[Part of a data file]
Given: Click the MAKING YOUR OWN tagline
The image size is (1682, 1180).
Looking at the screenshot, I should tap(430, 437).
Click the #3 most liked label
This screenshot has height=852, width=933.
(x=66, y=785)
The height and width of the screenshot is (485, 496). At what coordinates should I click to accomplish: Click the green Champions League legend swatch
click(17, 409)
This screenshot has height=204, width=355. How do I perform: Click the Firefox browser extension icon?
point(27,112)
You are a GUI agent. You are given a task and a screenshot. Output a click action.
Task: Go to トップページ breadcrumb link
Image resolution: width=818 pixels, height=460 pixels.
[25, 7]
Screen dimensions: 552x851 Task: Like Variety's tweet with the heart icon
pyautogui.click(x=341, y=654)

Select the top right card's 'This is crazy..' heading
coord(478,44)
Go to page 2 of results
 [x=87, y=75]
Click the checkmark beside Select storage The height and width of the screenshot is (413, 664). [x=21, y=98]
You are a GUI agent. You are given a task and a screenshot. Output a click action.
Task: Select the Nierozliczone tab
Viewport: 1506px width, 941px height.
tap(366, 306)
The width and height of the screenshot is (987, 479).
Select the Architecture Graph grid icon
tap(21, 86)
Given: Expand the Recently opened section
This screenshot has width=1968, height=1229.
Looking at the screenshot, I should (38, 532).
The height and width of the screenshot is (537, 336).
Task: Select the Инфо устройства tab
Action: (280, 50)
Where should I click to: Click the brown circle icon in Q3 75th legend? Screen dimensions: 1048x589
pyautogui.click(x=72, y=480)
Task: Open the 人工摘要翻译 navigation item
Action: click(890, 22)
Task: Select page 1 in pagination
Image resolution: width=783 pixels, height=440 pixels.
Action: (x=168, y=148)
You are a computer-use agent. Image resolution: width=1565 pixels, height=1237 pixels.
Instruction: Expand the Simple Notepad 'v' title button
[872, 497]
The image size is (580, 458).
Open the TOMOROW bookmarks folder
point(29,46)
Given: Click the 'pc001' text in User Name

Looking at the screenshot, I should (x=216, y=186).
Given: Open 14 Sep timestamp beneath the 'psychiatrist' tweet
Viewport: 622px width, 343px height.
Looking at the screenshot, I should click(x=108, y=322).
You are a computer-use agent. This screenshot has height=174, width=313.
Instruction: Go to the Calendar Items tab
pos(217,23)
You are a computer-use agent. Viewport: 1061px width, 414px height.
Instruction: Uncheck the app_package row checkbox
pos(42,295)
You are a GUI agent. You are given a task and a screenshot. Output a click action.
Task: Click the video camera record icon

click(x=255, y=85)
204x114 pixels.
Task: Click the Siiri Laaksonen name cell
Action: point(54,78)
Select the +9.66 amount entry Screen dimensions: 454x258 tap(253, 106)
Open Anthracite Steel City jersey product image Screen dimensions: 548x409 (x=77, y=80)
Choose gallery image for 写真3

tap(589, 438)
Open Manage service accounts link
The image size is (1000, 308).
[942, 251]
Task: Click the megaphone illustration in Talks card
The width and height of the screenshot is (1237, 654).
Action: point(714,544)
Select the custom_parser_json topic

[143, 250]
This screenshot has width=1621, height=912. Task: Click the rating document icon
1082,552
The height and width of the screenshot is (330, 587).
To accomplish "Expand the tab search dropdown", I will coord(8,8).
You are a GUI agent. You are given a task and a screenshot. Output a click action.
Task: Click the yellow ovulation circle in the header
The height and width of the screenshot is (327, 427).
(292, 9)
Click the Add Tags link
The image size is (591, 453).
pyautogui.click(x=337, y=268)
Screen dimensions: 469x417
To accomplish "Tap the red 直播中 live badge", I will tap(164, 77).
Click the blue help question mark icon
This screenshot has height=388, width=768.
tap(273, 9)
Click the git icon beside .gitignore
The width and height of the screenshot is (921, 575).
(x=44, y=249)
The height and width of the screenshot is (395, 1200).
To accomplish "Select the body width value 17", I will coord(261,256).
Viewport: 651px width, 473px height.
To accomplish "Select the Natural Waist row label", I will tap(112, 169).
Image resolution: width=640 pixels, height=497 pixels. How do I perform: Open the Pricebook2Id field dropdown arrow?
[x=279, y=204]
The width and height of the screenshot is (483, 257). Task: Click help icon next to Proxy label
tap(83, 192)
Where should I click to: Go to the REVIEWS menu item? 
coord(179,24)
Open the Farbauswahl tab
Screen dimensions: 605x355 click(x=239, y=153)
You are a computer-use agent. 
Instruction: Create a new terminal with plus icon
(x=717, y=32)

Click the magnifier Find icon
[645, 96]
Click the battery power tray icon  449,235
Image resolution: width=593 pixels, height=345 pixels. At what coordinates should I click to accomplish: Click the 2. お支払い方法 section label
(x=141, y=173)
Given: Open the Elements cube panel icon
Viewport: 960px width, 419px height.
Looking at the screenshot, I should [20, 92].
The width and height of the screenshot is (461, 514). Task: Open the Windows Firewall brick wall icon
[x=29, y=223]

_PROBLEM DESCRIPTION_:
Reproduce every line of the listing above without changing anything.

_SOLVED PROBLEM_:
Given: Click the MAKING YOUR OWN tagline
The image size is (1682, 1180).
Looking at the screenshot, I should tap(430, 437).
Click the #3 most liked label
This screenshot has height=852, width=933.
(x=66, y=785)
The height and width of the screenshot is (485, 496). At what coordinates should I click to accomplish: Click the green Champions League legend swatch
click(17, 409)
This screenshot has height=204, width=355. How do I perform: Click the Firefox browser extension icon?
point(27,112)
You are a GUI agent. You are given a task and a screenshot. Output a click action.
Task: Go to トップページ breadcrumb link
Image resolution: width=818 pixels, height=460 pixels.
[25, 7]
Screen dimensions: 552x851 Task: Like Variety's tweet with the heart icon
pyautogui.click(x=341, y=654)

Select the top right card's 'This is crazy..' heading
coord(478,44)
Go to page 2 of results
 [x=87, y=75]
Click the checkmark beside Select storage The height and width of the screenshot is (413, 664). [x=21, y=98]
You are a GUI agent. You are given a task and a screenshot. Output a click action.
Task: Select the Nierozliczone tab
Viewport: 1506px width, 941px height.
tap(366, 306)
The width and height of the screenshot is (987, 479).
Select the Architecture Graph grid icon
tap(21, 86)
Given: Expand the Recently opened section
This screenshot has width=1968, height=1229.
Looking at the screenshot, I should (38, 532).
The height and width of the screenshot is (537, 336).
Task: Select the Инфо устройства tab
Action: (280, 50)
Where should I click to: Click the brown circle icon in Q3 75th legend? Screen dimensions: 1048x589
pyautogui.click(x=72, y=480)
Task: Open the 人工摘要翻译 navigation item
Action: click(890, 22)
Task: Select page 1 in pagination
Image resolution: width=783 pixels, height=440 pixels.
Action: (x=168, y=148)
You are a computer-use agent. Image resolution: width=1565 pixels, height=1237 pixels.
Instruction: Expand the Simple Notepad 'v' title button
[872, 497]
The image size is (580, 458).
Open the TOMOROW bookmarks folder
point(29,46)
Given: Click the 'pc001' text in User Name

Looking at the screenshot, I should (x=216, y=186).
Given: Open 14 Sep timestamp beneath the 'psychiatrist' tweet
Viewport: 622px width, 343px height.
Looking at the screenshot, I should click(x=108, y=322).
You are a computer-use agent. This screenshot has height=174, width=313.
Instruction: Go to the Calendar Items tab
pos(217,23)
You are a computer-use agent. Viewport: 1061px width, 414px height.
Instruction: Uncheck the app_package row checkbox
pos(42,295)
You are a GUI agent. You are given a task and a screenshot. Output a click action.
Task: Click the video camera record icon

click(x=255, y=85)
204x114 pixels.
Task: Click the Siiri Laaksonen name cell
Action: point(54,78)
Select the +9.66 amount entry Screen dimensions: 454x258 tap(253, 106)
Open Anthracite Steel City jersey product image Screen dimensions: 548x409 (x=77, y=80)
Choose gallery image for 写真3

tap(589, 438)
Open Manage service accounts link
The image size is (1000, 308).
[942, 251]
Task: Click the megaphone illustration in Talks card
The width and height of the screenshot is (1237, 654).
Action: point(714,544)
Select the custom_parser_json topic

[143, 250]
This screenshot has width=1621, height=912. Task: Click the rating document icon
1082,552
The height and width of the screenshot is (330, 587).
To accomplish "Expand the tab search dropdown", I will coord(8,8).
You are a GUI agent. You are given a task and a screenshot. Output a click action.
Task: Click the yellow ovulation circle in the header
The height and width of the screenshot is (327, 427).
(292, 9)
Click the Add Tags link
The image size is (591, 453).
pyautogui.click(x=337, y=268)
Screen dimensions: 469x417
To accomplish "Tap the red 直播中 live badge", I will tap(164, 77).
Click the blue help question mark icon
This screenshot has height=388, width=768.
tap(273, 9)
Click the git icon beside .gitignore
The width and height of the screenshot is (921, 575).
(x=44, y=249)
The height and width of the screenshot is (395, 1200).
To accomplish "Select the body width value 17", I will coord(261,256).
Viewport: 651px width, 473px height.
To accomplish "Select the Natural Waist row label", I will tap(112, 169).
Image resolution: width=640 pixels, height=497 pixels. How do I perform: Open the Pricebook2Id field dropdown arrow?
[x=279, y=204]
The width and height of the screenshot is (483, 257). Task: Click help icon next to Proxy label
tap(83, 192)
Where should I click to: Go to the REVIEWS menu item? 
coord(179,24)
Open the Farbauswahl tab
Screen dimensions: 605x355 click(x=239, y=153)
You are a computer-use agent. 
Instruction: Create a new terminal with plus icon
(x=717, y=32)

Click the magnifier Find icon
[645, 96]
Click the battery power tray icon  449,235
Image resolution: width=593 pixels, height=345 pixels. At what coordinates should I click to accomplish: Click the 2. お支払い方法 section label
(x=141, y=173)
Given: Open the Elements cube panel icon
Viewport: 960px width, 419px height.
Looking at the screenshot, I should [20, 92].
The width and height of the screenshot is (461, 514). Task: Open the Windows Firewall brick wall icon
[x=29, y=223]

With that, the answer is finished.